[Extracted data entries]
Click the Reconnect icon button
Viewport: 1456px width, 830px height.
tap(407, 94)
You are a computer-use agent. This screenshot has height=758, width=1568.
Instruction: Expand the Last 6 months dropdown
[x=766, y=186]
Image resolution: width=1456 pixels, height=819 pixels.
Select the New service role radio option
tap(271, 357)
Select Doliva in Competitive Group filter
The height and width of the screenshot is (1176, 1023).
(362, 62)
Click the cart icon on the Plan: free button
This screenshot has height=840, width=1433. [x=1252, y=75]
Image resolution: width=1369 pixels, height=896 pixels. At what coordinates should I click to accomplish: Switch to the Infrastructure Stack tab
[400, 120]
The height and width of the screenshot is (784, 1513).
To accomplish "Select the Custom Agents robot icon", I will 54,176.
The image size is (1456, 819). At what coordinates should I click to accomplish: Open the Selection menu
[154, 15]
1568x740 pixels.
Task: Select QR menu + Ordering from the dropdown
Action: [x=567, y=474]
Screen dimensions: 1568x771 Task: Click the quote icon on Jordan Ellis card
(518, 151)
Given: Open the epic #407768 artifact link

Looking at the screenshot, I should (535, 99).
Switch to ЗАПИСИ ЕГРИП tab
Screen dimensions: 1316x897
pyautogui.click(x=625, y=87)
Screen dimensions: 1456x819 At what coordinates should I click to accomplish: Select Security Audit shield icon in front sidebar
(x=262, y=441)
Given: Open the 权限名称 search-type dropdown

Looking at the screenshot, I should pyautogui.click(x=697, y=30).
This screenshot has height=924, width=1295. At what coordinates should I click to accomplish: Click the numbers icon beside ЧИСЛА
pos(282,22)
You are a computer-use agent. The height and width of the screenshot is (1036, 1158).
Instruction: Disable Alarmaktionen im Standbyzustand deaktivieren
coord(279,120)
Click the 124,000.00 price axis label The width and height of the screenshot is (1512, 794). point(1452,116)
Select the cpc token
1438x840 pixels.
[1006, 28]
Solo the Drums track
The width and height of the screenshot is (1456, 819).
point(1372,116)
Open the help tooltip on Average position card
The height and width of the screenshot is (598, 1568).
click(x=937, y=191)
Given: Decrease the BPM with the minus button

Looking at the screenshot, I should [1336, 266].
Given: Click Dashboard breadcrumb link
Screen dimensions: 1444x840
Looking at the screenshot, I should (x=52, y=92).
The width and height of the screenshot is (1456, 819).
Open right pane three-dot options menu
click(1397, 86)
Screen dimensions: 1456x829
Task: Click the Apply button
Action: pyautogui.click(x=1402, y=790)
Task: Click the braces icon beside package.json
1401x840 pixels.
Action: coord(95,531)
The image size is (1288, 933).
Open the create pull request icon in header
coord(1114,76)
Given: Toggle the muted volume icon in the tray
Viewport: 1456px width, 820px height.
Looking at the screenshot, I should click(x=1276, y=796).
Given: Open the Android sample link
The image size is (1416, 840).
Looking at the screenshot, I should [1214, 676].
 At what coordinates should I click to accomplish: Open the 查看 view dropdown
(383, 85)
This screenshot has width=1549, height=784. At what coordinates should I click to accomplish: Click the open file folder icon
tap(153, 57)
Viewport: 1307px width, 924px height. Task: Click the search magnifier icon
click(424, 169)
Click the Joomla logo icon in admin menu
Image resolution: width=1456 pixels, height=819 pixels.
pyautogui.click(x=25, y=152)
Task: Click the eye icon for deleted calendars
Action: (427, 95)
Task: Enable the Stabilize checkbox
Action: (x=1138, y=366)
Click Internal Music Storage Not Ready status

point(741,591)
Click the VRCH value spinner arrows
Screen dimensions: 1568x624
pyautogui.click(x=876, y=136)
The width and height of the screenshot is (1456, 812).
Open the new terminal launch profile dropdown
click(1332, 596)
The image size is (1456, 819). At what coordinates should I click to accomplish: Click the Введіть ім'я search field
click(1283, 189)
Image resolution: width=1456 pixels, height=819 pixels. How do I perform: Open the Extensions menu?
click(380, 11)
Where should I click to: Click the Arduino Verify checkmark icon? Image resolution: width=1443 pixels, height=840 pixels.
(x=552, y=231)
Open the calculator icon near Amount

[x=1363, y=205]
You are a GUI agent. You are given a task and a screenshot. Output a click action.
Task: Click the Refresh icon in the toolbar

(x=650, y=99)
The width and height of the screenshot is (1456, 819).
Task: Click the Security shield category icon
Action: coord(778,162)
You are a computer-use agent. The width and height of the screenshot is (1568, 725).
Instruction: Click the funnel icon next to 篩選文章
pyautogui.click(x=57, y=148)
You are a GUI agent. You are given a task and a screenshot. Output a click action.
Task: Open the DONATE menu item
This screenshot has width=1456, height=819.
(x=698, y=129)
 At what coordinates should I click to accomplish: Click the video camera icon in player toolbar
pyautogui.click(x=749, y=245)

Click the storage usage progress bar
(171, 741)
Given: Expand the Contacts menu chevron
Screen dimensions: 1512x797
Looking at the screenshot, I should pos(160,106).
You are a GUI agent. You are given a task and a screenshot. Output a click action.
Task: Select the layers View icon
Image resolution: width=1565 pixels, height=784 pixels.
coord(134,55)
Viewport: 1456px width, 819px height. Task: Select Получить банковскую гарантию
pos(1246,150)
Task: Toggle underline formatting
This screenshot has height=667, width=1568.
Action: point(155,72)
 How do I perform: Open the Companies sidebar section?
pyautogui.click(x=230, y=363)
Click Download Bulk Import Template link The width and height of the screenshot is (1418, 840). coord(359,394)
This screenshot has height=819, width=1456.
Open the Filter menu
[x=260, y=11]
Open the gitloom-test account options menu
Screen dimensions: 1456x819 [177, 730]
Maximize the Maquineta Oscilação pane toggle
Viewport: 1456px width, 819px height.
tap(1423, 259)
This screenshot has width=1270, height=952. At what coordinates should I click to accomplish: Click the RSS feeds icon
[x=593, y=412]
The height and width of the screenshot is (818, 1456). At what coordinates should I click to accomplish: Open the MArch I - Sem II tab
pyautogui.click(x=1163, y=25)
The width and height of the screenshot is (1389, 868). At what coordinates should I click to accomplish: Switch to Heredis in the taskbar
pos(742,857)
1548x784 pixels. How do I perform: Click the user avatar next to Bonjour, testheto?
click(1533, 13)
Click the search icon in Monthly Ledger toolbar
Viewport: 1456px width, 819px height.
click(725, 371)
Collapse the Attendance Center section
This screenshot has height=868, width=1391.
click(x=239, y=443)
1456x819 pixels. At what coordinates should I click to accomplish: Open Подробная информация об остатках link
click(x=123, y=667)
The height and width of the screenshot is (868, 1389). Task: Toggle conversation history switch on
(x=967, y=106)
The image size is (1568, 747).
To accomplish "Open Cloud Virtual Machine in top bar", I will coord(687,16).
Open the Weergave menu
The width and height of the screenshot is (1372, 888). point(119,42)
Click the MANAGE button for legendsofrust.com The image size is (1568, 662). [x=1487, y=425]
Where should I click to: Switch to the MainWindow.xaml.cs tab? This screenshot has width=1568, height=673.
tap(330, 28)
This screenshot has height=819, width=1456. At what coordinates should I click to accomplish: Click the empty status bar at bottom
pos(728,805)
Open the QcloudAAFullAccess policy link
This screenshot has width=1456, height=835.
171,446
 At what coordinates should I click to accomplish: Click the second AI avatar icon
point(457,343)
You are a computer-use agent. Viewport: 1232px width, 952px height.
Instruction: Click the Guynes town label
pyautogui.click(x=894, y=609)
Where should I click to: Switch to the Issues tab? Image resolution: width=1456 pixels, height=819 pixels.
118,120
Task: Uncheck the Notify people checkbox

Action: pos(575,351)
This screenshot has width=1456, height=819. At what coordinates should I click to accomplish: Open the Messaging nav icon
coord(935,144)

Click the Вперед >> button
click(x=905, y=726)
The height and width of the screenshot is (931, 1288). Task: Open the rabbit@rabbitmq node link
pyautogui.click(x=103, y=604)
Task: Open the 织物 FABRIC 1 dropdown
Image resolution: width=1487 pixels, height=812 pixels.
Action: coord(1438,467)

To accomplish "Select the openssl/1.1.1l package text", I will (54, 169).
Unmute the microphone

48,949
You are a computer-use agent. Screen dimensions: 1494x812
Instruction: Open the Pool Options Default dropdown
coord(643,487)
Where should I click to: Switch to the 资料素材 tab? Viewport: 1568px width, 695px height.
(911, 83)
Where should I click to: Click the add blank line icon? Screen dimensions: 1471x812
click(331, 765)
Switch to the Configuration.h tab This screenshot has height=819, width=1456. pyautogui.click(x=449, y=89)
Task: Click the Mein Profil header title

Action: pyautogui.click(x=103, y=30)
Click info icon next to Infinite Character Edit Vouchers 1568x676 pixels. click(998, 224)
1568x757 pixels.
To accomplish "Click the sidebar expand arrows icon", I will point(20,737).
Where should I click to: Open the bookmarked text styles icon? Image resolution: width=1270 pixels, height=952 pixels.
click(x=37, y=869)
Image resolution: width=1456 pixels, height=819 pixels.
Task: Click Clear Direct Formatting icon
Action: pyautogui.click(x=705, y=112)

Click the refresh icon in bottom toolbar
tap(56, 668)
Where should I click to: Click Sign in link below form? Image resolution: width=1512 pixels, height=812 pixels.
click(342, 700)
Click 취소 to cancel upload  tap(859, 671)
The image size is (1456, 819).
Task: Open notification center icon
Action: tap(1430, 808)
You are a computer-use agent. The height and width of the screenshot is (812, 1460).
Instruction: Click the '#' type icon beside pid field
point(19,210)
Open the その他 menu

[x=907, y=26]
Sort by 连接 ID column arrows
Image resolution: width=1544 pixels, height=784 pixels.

What needs to be done
Would you retype the lines above from the one with "Image resolution: width=1565" down to the one with "Click Download Bulk", word for word, both ends included and no other lines?

Result of the exercise
Image resolution: width=1565 pixels, height=784 pixels.
coord(134,55)
Viewport: 1456px width, 819px height. Task: Select Получить банковскую гарантию
pos(1246,150)
Task: Toggle underline formatting
This screenshot has height=667, width=1568.
Action: point(155,72)
 How do I perform: Open the Companies sidebar section?
pyautogui.click(x=230, y=363)
Click Download Bulk Import Template link The width and height of the screenshot is (1418, 840). coord(359,394)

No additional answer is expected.